BP Photo by Evan Beller

TALK: Representatives of the C-T Watch security company address a 90-minute Town Hall Sept. 21 in the gym.


In the last few decades, school shootings have become an incessant problem facing high schools across America. Yet here at

Shalhevet there has not been a single lockdown drill in the past three school years. That means no current Shalhevet students have been trained for an active shooter situation.

In 2018, California had 157 violent incidents in schools, the highest number in America. According to the California Department of Education, 93% of schools in California have lockdown drills every year, and most have more than one.

Most Shalhevet classrooms have built-in door stoppers to keep doors closed with more pressure than a simple lock– but students have not yet been taught how to use them. These locks should be especially prioritized because the Sandy Hook Advisory Commission reported door locks to be among the most important life-saving devices during a school shooting.

And a recent study conducted by the City University of New York (CUNY) found that lockdown drills have had a beneficial impact on participants during mass shootings, in and out of school. Drills have been proven to prepare people for real emergencies.

Although the Shalhevet building’s fortress-like nature and large security staff obviously provide tremendous protection, students need to be part of protecting themselves. Now may seem like a surprising time to highlight the lack of drills. Last month, the administration brought in three security specialists who for two hours instructed the student body to practice “relaxed awareness,” along with how to use and know where the exits are. The first half of the presentation featured a slideshow about being prepared for chaos before it ensues, finding cover, and emphasizing the importance of listening to instructions during an emergency.

Our feeder schools Maimonides, Pressman, and Hillel all held at least one each of fire, earthquake and lockdown drills during the 2021-22 school year.

During the second half of the program, grades were split up into groups with instructors who analyzed parts of the school building and explained what to do in specific scenarios.

This was an admirable effort and may increase awareness should a threat arise. But what no part of the two-hour-long break from class did involve was an actual drill that would show, not tell people what to do, in a lockdown situation or any of the other emergencies mentioned.

Shalhevet has also not had a fire drill since the beginning of the 2019-2020 school year, or an earthquake drill since before then. Covid complicated priorities tremendously during that time, and the school worked hard to make the building as safe as possible during a period that was sometimes terrifying and dangerous. But the the California Code of Regulations section 550 requires fire drills twice a year in secondary schools, and California Education Code 35297 requires earthquake drills once per semester in secondary schools.
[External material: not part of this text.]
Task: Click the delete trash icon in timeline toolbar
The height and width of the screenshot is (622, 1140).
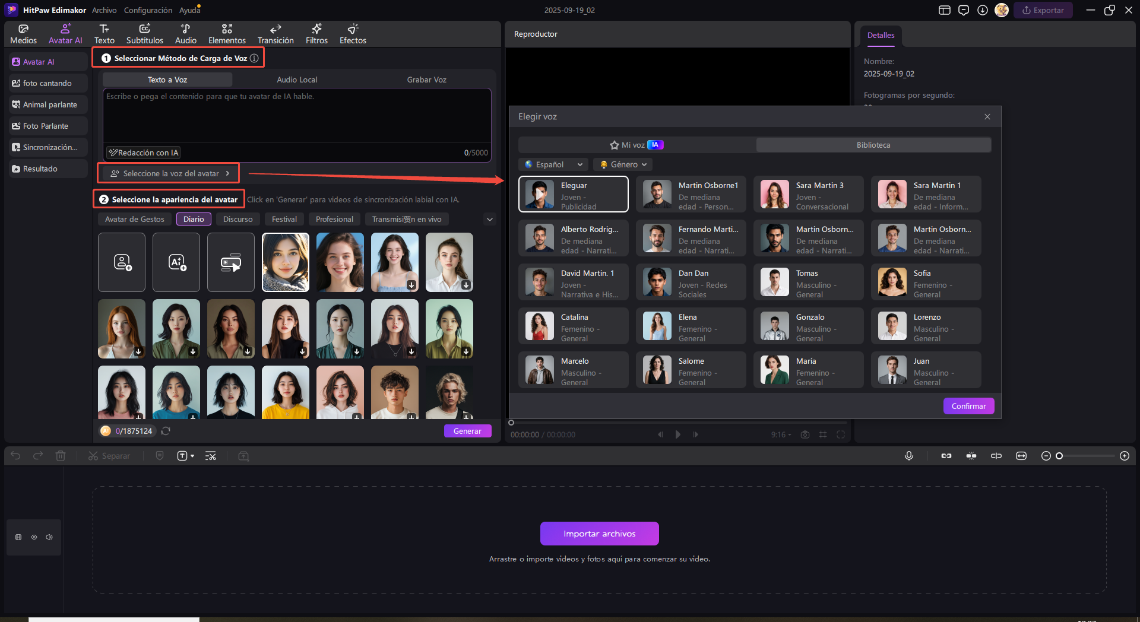Action: 61,456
A Boiling Point survey of current ninth-graders found that our feeder schools Maimonides, Pressman, and Hillel all held at least one each of fire, earthquake and lockdown drills during the 2021-22 school year.

Some current students might remember hearing “Stop, drop, and roll,” or standing in a doorway during an earth- quake, but under extreme circumstances, Shalhevet students would not be prepared. Considering that California has the most earthquakes of any state in the contiguous United States, this situation needs to be remedied.

The Boiling Point Editorial Board is calling for fire, lockdown and earthquake drills, which would give Shalhevet students practice and demonstration for an emergency, rather than simply telling them to be prepared.